Garmo Labs may create aggregated, anonymized, and de-identified data derived from Customer Data for the purposes of improving the Services, generating industry benchmarks, and conducting research. Such aggregated data will not identify you or any individual and will not include any Customer Data in identifiable form.
If you provide suggestions, feature requests, bug reports, or other feedback regarding the Services ("Feedback"), you grant Garmo Labs an irrevocable, perpetual, royalty-free, worldwide license to use, incorporate, and commercialize such Feedback without restriction or obligation to you.
"Confidential Information" means any non-public information disclosed by one party to the other in connection with these Terms, whether orally, in writing, or electronically, including but not limited to business plans, pricing, technical data, Customer Data, API Keys, and security practices.
Each party agrees to: (a) use the other party's Confidential Information only for purposes of performing under these Terms; (b) protect such information with at least the same degree of care it uses for its own confidential information, but no less than reasonable care; and (c) not disclose such information to third parties except as necessary to perform under these Terms, provided such third parties are bound by confidentiality obligations at least as protective.
Confidential Information does not include information that: (a) is or becomes publicly known through no fault of the receiving party; (b) was already known to the receiving party prior to disclosure; (c) is rightfully received from a third party without restriction; or (d) is independently developed without use of the disclosing party's Confidential Information. A party may disclose Confidential Information as required by law or court order, provided it gives the other party prompt notice and cooperates to limit the scope of disclosure.
Our collection, use, and protection of personal information is governed by our Privacy Policy, which is incorporated into these Terms by reference. By using the Services, you acknowledge that you have read and understood our Privacy Policy.

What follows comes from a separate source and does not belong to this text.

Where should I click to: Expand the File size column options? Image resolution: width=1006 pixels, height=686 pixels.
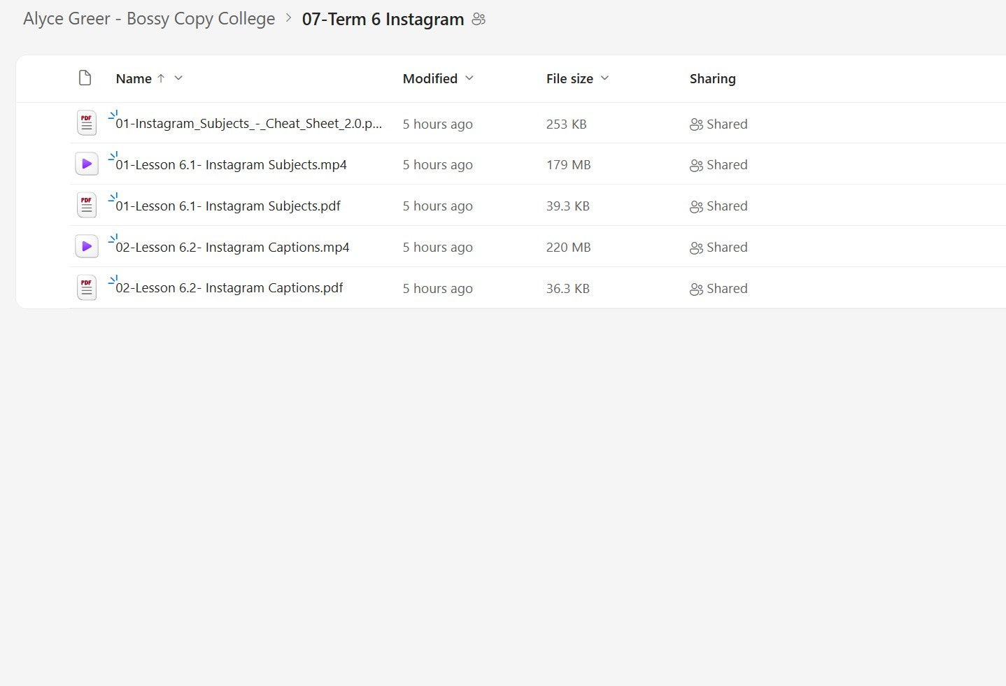click(604, 78)
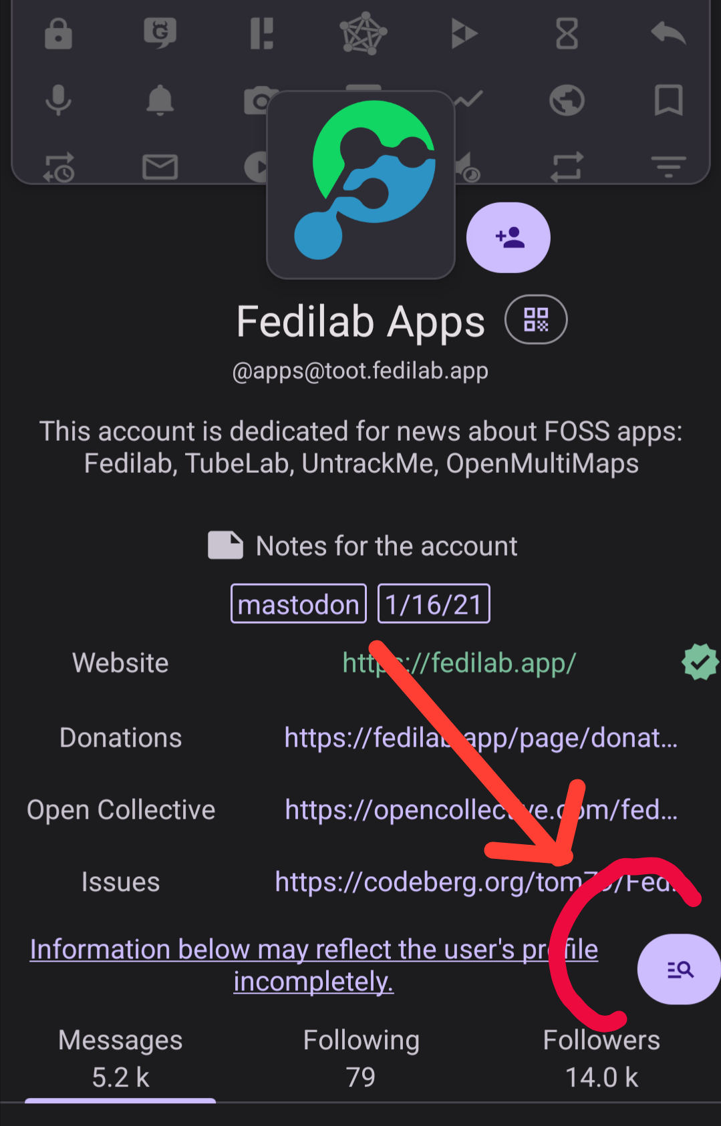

You represent and warrant that your use of the Services complies with all applicable privacy and data protection laws, including the California Consumer Privacy Act ("CCPA"), the California Privacy Rights Act ("CPRA"), and, to the extent applicable, the European Union General Data Protection Regulation ("GDPR"). If you process personal data of EU/EEA residents through the Services, you agree to enter into a Data Processing Agreement with Garmo Labs upon request.
The Services integrate with and rely upon certain third-party services, including:
Garmo Labs is not responsible for the performance, availability, or practices of third-party services. Your interactions with third-party services are governed by their respective terms and policies.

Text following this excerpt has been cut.